SUPPLIED RECORDS ▸
◇ ◇ ◇ ◇ ◇

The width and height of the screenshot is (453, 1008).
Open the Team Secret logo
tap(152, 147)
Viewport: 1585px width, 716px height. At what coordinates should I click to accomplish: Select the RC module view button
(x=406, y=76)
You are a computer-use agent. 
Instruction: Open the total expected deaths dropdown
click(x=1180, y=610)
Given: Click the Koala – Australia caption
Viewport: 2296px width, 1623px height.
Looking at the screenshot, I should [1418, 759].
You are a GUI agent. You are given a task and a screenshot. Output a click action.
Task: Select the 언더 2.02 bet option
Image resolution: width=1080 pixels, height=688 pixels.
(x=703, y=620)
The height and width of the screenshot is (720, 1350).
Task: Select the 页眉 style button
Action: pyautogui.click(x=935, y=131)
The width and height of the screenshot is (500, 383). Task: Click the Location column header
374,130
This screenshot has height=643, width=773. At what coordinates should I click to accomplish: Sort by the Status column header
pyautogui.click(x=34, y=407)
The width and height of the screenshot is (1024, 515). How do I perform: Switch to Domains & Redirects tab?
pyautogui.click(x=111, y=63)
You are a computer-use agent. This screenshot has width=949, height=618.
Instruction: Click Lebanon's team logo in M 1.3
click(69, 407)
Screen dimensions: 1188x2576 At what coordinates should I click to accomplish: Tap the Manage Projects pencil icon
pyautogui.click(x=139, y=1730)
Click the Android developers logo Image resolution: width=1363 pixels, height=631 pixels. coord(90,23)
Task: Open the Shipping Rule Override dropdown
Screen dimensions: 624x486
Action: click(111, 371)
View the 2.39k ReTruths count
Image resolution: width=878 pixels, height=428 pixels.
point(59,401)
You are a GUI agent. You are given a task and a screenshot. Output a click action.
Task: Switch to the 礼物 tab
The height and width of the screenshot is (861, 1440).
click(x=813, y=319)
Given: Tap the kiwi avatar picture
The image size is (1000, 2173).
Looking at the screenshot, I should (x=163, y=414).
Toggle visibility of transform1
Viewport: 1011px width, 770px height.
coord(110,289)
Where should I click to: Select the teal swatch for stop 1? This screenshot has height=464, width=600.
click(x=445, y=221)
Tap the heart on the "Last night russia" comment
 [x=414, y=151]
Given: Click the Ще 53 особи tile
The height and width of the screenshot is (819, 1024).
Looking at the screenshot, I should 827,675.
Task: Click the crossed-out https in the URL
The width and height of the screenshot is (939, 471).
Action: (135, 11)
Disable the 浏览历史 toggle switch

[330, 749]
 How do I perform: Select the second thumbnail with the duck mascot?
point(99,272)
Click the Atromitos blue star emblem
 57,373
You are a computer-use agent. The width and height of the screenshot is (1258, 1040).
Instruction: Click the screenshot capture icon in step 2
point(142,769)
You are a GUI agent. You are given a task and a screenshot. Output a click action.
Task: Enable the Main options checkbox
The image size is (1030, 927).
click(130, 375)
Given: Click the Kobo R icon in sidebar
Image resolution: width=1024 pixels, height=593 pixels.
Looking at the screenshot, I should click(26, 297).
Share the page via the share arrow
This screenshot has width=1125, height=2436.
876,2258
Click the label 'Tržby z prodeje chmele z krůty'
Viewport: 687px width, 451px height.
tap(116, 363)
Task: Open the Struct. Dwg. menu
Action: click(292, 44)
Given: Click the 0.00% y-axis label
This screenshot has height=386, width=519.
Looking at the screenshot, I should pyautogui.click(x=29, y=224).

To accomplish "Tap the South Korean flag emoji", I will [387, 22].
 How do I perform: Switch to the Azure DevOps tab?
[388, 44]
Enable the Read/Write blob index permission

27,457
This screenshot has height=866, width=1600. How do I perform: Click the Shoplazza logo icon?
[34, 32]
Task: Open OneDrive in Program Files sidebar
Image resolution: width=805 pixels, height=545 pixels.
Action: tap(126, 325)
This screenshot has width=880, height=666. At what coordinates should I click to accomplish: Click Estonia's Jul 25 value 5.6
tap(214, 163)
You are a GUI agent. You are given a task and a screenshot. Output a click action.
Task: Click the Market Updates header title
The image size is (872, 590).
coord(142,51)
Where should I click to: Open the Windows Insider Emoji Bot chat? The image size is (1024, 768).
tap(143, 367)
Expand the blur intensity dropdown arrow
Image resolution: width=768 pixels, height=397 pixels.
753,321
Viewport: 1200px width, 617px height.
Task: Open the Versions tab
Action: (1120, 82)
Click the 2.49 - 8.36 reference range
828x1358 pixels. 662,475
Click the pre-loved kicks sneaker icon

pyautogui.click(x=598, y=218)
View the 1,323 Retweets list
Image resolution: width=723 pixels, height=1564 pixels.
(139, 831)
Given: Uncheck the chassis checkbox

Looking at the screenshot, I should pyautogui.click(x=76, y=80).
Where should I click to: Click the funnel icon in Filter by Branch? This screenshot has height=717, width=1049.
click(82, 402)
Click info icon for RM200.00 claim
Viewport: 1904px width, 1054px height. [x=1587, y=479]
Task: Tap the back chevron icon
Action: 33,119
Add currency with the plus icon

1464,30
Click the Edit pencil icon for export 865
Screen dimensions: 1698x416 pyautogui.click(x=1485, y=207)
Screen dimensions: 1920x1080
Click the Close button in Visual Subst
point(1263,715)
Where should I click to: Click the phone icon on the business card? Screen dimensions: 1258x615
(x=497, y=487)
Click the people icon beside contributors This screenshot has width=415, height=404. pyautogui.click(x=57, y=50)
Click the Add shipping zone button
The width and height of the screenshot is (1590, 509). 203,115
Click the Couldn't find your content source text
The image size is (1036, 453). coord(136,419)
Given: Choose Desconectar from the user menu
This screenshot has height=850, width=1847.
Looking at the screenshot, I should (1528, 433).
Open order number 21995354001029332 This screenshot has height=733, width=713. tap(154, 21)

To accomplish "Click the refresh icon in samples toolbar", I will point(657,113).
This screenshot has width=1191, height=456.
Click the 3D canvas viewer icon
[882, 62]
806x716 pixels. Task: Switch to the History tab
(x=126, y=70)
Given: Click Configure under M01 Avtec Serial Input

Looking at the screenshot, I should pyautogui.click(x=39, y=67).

◇ ◇ ◇ ◇ ◇

WHAT IS BEING ASKED ▸ Extract every line above that contains the word "arrow".

ANSWER TO THIS TASK ▸
Share the page via the share arrow
Expand the blur intensity dropdown arrow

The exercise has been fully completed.